▶ [TASK GOAL]
Output these data as a JSON list of strings, one string per line, omitting blank lines.

▶ [INPUT]
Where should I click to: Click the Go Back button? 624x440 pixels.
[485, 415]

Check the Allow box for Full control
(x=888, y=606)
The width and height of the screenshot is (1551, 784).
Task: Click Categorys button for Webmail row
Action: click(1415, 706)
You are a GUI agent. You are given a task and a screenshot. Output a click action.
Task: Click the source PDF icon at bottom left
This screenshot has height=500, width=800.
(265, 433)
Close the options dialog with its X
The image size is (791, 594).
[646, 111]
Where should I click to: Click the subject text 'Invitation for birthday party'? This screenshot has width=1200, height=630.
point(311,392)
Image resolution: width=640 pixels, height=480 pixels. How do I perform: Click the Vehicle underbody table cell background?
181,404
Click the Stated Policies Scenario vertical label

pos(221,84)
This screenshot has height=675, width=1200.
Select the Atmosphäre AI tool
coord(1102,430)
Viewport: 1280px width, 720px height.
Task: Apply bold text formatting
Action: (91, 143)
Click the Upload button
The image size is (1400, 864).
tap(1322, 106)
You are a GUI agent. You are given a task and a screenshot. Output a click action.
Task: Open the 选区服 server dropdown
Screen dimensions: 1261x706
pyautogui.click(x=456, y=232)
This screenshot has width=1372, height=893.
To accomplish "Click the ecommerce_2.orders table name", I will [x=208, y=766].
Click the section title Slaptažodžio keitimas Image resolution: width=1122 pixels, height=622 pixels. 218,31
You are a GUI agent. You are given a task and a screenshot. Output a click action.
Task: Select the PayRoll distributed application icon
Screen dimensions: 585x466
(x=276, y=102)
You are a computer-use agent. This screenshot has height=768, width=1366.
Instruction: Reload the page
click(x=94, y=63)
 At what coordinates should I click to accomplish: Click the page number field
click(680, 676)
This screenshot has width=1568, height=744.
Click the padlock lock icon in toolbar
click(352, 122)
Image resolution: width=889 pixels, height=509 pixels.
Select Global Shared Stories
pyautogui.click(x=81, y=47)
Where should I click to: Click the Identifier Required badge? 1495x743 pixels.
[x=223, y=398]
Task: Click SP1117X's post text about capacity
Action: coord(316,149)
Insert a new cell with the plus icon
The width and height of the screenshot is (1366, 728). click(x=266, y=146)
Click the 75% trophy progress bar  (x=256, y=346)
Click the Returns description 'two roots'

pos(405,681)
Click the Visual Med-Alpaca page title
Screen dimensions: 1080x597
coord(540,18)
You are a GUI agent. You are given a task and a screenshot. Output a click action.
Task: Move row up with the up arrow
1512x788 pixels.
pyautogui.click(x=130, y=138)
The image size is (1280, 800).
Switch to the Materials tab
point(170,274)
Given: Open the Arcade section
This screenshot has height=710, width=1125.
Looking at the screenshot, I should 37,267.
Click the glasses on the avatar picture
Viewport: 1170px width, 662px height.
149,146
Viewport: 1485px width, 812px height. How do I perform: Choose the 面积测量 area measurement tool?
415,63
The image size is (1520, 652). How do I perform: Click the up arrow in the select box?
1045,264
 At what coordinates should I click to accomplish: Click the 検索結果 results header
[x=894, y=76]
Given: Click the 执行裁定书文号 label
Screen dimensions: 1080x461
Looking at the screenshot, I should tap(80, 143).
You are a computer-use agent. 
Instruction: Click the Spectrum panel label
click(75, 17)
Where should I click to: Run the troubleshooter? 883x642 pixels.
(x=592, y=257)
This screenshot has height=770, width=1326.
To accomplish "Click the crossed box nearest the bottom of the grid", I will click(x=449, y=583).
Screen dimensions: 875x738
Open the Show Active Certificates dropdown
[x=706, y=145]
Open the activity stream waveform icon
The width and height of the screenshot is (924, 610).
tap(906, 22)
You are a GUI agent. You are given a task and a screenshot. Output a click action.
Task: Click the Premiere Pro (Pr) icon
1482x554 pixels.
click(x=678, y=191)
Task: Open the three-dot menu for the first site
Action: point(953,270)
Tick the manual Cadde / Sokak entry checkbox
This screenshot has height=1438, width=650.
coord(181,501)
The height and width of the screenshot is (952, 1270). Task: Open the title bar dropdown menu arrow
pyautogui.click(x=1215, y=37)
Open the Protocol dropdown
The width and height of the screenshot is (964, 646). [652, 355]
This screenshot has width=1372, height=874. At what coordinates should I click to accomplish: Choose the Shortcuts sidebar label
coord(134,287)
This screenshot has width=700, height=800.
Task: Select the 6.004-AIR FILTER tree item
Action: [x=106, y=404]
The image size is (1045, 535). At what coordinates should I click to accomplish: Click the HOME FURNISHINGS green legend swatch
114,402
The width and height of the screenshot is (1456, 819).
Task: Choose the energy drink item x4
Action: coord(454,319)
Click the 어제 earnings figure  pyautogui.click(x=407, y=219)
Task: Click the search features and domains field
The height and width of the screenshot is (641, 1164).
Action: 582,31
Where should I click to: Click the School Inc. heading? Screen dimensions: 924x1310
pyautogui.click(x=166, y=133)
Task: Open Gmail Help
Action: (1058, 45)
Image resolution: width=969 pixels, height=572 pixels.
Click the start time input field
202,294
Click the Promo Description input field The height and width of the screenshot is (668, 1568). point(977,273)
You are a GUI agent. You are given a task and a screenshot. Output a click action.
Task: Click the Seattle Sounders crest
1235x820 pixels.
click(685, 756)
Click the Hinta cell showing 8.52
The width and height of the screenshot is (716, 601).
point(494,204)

▶ [FINISHED TASK]
[
  "Where should I click to: Click the Go Back button? 624x440 pixels.",
  "[485, 415]",
  "Check the Allow box for Full control",
  "(x=888, y=606)",
  "The width and height of the screenshot is (1551, 784).",
  "Task: Click Categorys button for Webmail row",
  "Action: click(1415, 706)",
  "You are a GUI agent. You are given a task and a screenshot. Output a click action.",
  "Task: Click the source PDF icon at bottom left",
  "This screenshot has height=500, width=800.",
  "(265, 433)",
  "Close the options dialog with its X",
  "The image size is (791, 594).",
  "[646, 111]",
  "Where should I click to: Click the subject text 'Invitation for birthday party'? This screenshot has width=1200, height=630.",
  "point(311,392)",
  "Image resolution: width=640 pixels, height=480 pixels. How do I perform: Click the Vehicle underbody table cell background?",
  "181,404",
  "Click the Stated Policies Scenario vertical label",
  "pos(221,84)",
  "This screenshot has height=675, width=1200.",
  "Select the Atmosphäre AI tool",
  "coord(1102,430)",
  "Viewport: 1280px width, 720px height.",
  "Task: Apply bold text formatting",
  "Action: (91, 143)",
  "Click the Upload button",
  "The image size is (1400, 864).",
  "tap(1322, 106)",
  "You are a GUI agent. You are given a task and a screenshot. Output a click action.",
  "Task: Open the 选区服 server dropdown",
  "Screen dimensions: 1261x706",
  "pyautogui.click(x=456, y=232)",
  "This screenshot has width=1372, height=893.",
  "To accomplish \"Click the ecommerce_2.orders table name\", I will [x=208, y=766].",
  "Click the section title Slaptažodžio keitimas Image resolution: width=1122 pixels, height=622 pixels. 218,31",
  "You are a GUI agent. You are given a task and a screenshot. Output a click action.",
  "Task: Select the PayRoll distributed application icon",
  "Screen dimensions: 585x466",
  "(x=276, y=102)",
  "You are a computer-use agent. This screenshot has height=768, width=1366.",
  "Instruction: Reload the page",
  "click(x=94, y=63)",
  " At what coordinates should I click to accomplish: Click the page number field",
  "click(680, 676)",
  "This screenshot has width=1568, height=744.",
  "Click the padlock lock icon in toolbar",
  "click(352, 122)",
  "Image resolution: width=889 pixels, height=509 pixels.",
  "Select Global Shared Stories",
  "pyautogui.click(x=81, y=47)",
  "Where should I click to: Click the Identifier Required badge? 1495x743 pixels.",
  "[x=223, y=398]",
  "Task: Click SP1117X's post text about capacity",
  "Action: coord(316,149)",
  "Insert a new cell with the plus icon",
  "The width and height of the screenshot is (1366, 728). click(x=266, y=146)",
  "Click the 75% trophy progress bar  (x=256, y=346)",
  "Click the Returns description 'two roots'",
  "pos(405,681)",
  "Click the Visual Med-Alpaca page title",
  "Screen dimensions: 1080x597",
  "coord(540,18)",
  "You are a GUI agent. You are given a task and a screenshot. Output a click action.",
  "Task: Move row up with the up arrow",
  "1512x788 pixels.",
  "pyautogui.click(x=130, y=138)",
  "The image size is (1280, 800).",
  "Switch to the Materials tab",
  "point(170,274)",
  "Given: Open the Arcade section",
  "This screenshot has height=710, width=1125.",
  "Looking at the screenshot, I should 37,267.",
  "Click the glasses on the avatar picture",
  "Viewport: 1170px width, 662px height.",
  "149,146",
  "Viewport: 1485px width, 812px height. How do I perform: Choose the 面积测量 area measurement tool?",
  "415,63",
  "The image size is (1520, 652). How do I perform: Click the up arrow in the select box?",
  "1045,264",
  " At what coordinates should I click to accomplish: Click the 検索結果 results header",
  "[x=894, y=76]",
  "Given: Click the 执行裁定书文号 label",
  "Screen dimensions: 1080x461",
  "Looking at the screenshot, I should tap(80, 143).",
  "You are a computer-use agent. ",
  "Instruction: Click the Spectrum panel label",
  "click(75, 17)",
  "Where should I click to: Run the troubleshooter? 883x642 pixels.",
  "(x=592, y=257)",
  "This screenshot has height=770, width=1326.",
  "To accomplish \"Click the crossed box nearest the bottom of the grid\", I will click(x=449, y=583).",
  "Screen dimensions: 875x738",
  "Open the Show Active Certificates dropdown",
  "[x=706, y=145]",
  "Open the activity stream waveform icon",
  "The width and height of the screenshot is (924, 610).",
  "tap(906, 22)",
  "You are a GUI agent. You are given a task and a screenshot. Output a click action.",
  "Task: Click the Premiere Pro (Pr) icon",
  "1482x554 pixels.",
  "click(x=678, y=191)",
  "Task: Open the three-dot menu for the first site",
  "Action: point(953,270)",
  "Tick the manual Cadde / Sokak entry checkbox",
  "This screenshot has height=1438, width=650.",
  "coord(181,501)",
  "The height and width of the screenshot is (952, 1270). Task: Open the title bar dropdown menu arrow",
  "pyautogui.click(x=1215, y=37)",
  "Open the Protocol dropdown",
  "The width and height of the screenshot is (964, 646). [652, 355]",
  "This screenshot has width=1372, height=874. At what coordinates should I click to accomplish: Choose the Shortcuts sidebar label",
  "coord(134,287)",
  "This screenshot has width=700, height=800.",
  "Task: Select the 6.004-AIR FILTER tree item",
  "Action: [x=106, y=404]",
  "The image size is (1045, 535). At what coordinates should I click to accomplish: Click the HOME FURNISHINGS green legend swatch",
  "114,402",
  "The width and height of the screenshot is (1456, 819).",
  "Task: Choose the energy drink item x4",
  "Action: coord(454,319)",
  "Click the 어제 earnings figure  pyautogui.click(x=407, y=219)",
  "Task: Click the search features and domains field",
  "The height and width of the screenshot is (641, 1164).",
  "Action: 582,31",
  "Where should I click to: Click the School Inc. heading? Screen dimensions: 924x1310",
  "pyautogui.click(x=166, y=133)",
  "Task: Open Gmail Help",
  "Action: (1058, 45)",
  "Image resolution: width=969 pixels, height=572 pixels.",
  "Click the start time input field",
  "202,294",
  "Click the Promo Description input field The height and width of the screenshot is (668, 1568). point(977,273)",
  "You are a GUI agent. You are given a task and a screenshot. Output a click action.",
  "Task: Click the Seattle Sounders crest",
  "1235x820 pixels.",
  "click(685, 756)",
  "Click the Hinta cell showing 8.52",
  "The width and height of the screenshot is (716, 601).",
  "point(494,204)"
]